(Material for this exercise begins)

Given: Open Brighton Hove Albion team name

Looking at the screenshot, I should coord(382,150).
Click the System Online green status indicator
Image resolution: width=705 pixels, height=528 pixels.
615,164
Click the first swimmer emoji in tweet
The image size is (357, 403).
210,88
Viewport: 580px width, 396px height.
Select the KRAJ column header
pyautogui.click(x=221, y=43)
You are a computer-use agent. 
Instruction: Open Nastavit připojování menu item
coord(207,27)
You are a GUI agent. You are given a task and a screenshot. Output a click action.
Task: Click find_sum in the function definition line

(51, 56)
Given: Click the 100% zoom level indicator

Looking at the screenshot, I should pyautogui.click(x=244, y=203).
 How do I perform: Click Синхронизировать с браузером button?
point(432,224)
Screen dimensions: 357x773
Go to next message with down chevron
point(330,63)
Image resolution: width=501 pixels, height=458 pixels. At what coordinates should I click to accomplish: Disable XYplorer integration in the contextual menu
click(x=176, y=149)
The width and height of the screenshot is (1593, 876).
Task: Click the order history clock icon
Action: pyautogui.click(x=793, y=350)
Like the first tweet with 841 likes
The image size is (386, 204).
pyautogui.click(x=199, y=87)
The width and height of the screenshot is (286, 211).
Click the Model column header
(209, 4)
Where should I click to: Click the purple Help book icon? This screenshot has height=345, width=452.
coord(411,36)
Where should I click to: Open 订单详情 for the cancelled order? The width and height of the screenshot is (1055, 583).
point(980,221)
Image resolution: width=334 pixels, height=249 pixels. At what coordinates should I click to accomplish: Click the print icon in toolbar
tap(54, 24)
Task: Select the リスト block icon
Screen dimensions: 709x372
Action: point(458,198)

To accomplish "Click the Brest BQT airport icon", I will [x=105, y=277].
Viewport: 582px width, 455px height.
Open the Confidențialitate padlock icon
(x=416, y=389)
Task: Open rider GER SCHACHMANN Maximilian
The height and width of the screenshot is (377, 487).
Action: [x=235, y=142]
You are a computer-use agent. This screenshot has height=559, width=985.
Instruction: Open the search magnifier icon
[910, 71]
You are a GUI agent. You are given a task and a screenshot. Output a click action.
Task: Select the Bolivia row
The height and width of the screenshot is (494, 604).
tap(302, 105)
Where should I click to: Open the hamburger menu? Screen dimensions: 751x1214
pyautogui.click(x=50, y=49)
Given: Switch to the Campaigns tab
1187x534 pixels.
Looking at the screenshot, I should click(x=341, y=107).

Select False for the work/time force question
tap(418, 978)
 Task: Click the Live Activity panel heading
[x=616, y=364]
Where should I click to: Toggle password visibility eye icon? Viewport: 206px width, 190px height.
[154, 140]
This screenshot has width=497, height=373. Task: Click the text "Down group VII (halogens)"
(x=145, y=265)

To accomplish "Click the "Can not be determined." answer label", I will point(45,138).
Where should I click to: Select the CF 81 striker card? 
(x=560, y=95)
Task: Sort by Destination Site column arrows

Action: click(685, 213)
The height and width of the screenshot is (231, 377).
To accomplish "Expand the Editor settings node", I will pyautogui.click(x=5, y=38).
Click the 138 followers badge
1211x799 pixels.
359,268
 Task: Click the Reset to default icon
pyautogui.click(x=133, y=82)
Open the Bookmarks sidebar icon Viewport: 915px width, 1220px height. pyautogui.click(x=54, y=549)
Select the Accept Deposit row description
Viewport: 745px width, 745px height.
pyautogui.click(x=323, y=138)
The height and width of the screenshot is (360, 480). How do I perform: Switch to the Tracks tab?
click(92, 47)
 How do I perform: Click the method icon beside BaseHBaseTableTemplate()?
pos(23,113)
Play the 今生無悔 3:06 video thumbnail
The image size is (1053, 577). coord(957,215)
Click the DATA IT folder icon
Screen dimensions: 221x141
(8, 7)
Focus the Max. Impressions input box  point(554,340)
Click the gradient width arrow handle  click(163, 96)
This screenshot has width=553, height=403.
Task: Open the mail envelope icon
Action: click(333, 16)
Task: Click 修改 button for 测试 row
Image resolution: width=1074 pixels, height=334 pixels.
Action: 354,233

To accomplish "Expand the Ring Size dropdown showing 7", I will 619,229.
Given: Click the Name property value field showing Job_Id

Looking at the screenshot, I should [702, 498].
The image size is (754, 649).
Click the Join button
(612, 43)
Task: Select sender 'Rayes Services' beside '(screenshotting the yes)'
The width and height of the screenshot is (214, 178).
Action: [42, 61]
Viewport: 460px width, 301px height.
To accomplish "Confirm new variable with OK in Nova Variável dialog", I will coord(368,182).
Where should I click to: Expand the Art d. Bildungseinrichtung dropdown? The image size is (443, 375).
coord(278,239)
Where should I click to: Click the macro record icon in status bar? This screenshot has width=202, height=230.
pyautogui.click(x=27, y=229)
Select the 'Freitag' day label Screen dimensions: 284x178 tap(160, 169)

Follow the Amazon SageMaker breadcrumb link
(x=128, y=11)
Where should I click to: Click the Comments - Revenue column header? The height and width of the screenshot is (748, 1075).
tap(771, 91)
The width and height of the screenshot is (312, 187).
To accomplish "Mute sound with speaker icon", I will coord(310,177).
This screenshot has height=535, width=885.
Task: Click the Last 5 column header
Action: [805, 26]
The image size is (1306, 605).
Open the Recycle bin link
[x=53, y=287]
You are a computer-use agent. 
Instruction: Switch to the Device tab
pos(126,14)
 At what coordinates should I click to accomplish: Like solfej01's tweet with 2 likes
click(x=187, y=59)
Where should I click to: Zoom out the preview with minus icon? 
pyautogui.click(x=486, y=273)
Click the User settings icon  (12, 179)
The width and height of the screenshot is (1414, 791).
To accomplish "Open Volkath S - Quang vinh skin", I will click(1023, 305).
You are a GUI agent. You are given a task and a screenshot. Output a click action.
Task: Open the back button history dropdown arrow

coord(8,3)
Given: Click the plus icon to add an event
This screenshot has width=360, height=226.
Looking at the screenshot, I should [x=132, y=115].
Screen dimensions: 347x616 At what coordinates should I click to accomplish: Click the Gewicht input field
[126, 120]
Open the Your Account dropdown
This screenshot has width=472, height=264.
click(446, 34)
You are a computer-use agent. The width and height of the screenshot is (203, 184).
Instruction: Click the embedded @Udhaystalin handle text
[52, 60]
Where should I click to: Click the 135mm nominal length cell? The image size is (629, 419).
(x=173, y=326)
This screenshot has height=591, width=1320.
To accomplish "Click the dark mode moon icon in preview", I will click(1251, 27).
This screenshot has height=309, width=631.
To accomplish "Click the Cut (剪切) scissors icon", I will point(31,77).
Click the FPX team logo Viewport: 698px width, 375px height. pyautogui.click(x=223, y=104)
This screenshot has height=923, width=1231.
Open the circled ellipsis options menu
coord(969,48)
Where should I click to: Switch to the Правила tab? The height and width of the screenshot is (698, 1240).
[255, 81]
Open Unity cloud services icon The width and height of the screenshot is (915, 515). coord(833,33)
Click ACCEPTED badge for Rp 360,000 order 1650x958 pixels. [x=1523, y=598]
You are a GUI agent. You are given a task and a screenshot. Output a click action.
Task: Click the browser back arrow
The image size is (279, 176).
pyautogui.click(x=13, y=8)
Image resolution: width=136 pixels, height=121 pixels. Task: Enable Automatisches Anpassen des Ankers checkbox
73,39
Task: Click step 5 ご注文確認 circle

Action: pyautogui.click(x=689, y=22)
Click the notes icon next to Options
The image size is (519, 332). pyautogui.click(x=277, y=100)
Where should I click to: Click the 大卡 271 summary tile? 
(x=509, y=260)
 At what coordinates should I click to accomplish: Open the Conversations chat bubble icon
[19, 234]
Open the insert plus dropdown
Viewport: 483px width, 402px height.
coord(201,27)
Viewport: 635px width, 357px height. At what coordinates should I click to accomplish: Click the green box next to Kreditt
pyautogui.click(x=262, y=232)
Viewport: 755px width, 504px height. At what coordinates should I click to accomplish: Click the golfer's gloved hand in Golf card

(Material for this exercise ends)

== Task item ==
Once you find the line with "Where should I click to: Click the Comments" in the entries above, output it and each line after it up to and including the line with "The width and height of the screenshot is (312, 187).", and nothing else.

== Exercise answer ==
Where should I click to: Click the Comments - Revenue column header? The height and width of the screenshot is (748, 1075).
tap(771, 91)
The width and height of the screenshot is (312, 187).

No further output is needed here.